According to legend, and most sources including The Smithsonian, green beer was first concocted in New York City in 1914 when a coroner named Dr. Thomas Hayes Curtin used an iron powder to transform an amber-colored ale into a more holiday-appropriate beverage. By the 1950s, green beer became more mainstream, and today it's basically a holiday staple.
Bars and restaurants all over the country serve green beer, but in many of those cases the keg is something light, watery, and less than delicious. That's why this year, instead of going to my local pub and waiting in line for a glass of unknown green beer, I'm determined to make the perfect pint at home.
How to Dye Beer Green
Before you decide which beer to work with, it's important to know how to dye beer to begin with. While there are a lot of different ways to transform your beer into a brand-new color, the easiest way is with a few drops simple food coloring.
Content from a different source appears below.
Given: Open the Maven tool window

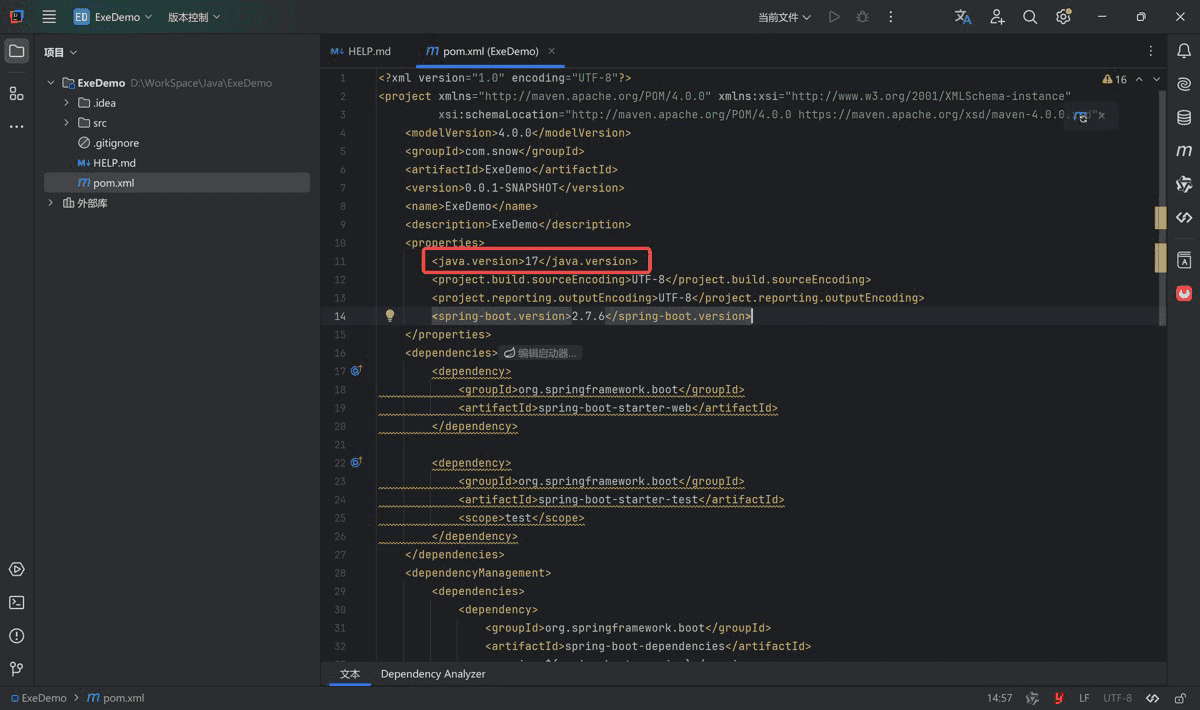Looking at the screenshot, I should tap(1184, 151).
Depending on the beer you're drinking, you'll need either green (for light beers, like IPAs and pilsners) or blue dye (for darker beers, like Belgian witbiers or lagers).
The process itself is simple: Put two generous drops of dye in the bottom of your pint glass and slowly pour the beer in at an angle down the side. The carbonation of the beer will do a lot of the mixing for you, but you might need to use a stirrer to finish the job. While beer almost always tastes better out of a frosted pint, it is better to use a room-temperature glass when working with food coloring (otherwise the dye tends to clump at the bottom of the glass).
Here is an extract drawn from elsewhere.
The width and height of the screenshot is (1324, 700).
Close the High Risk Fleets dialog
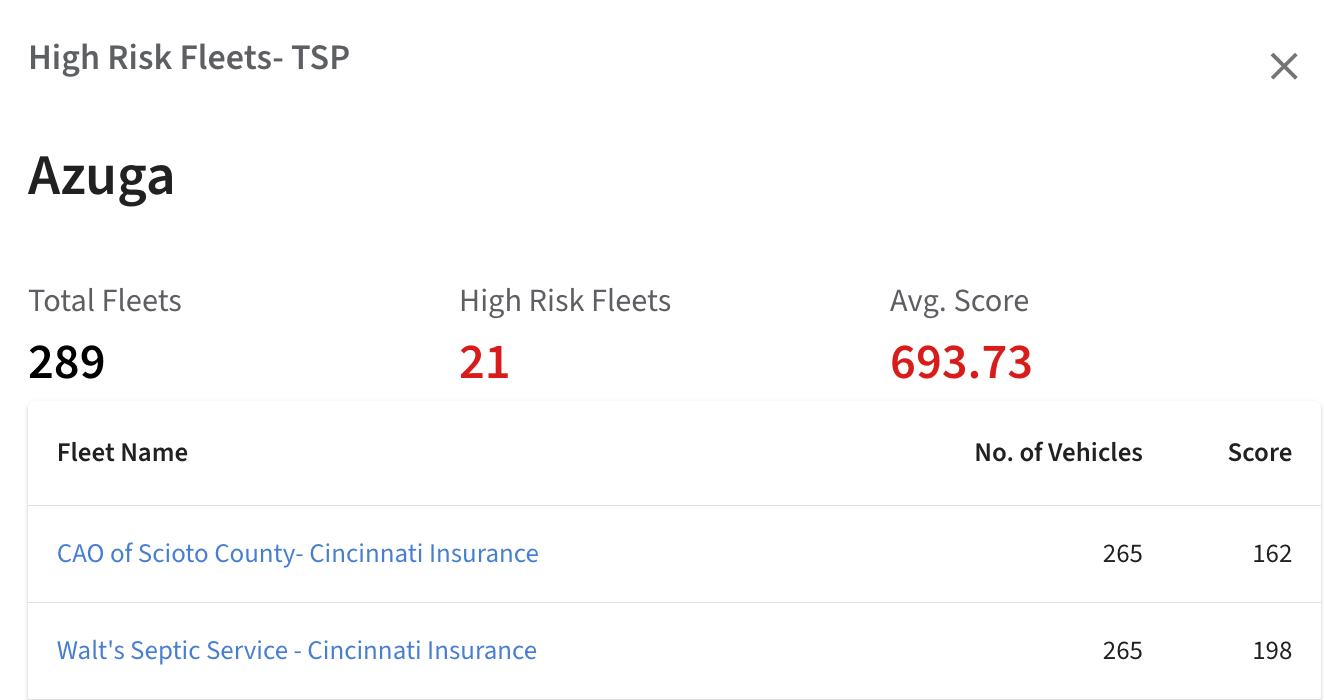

Got it? All you need now is beer.
5 of Our Favorite Beers to Dye Green for St. Patrick's
A dry-hopped pilsner from Maine's Peak Organic Brewing Company, Fresh Cut is the perfect beer to dye green for St. Patrick's day. Light in both taste and color, it easily takes up a bright shamrock color when you add a few drops of green to the glass. Plus, its low ABV — only 4.6 percent — makes it a sip-able beer to get you through a day of celebrating.
If you're looking for a more traditional St. Patrick's Day brewery, you can't go wrong with Sam Adams. A West Coast-style brew that has a nice balance of bitterness and juiciness, the Rebel IPA's caramel color combined with green dye makes a dark-green drink.
A bold brew with plenty of flavor, Sierra Nevada's Pale Ale quickly becomes a bright-green color perfect for St. Patty's with a few drops of blue food coloring. Despite its name, this pale ale has a rich amber color that makes it an ideal starting place for beer drinkers looking to experiment with dying their drinks.
Who says you can't drink Belgian-style brew on an Irish holiday? With the help of some blue food coloring, this orange-hued beer — which is brewed with real orange, lemon, and lime peels — takes on a festive green look you won't get pinched for.
Another Massachusetts-based beer in honor of St. Patrick's Day's long history with the state, this Jack's Abby IPL is a unique combination of West Coast hops and tropical fruit. Give it a few drops of blue coloring and you're ready to go.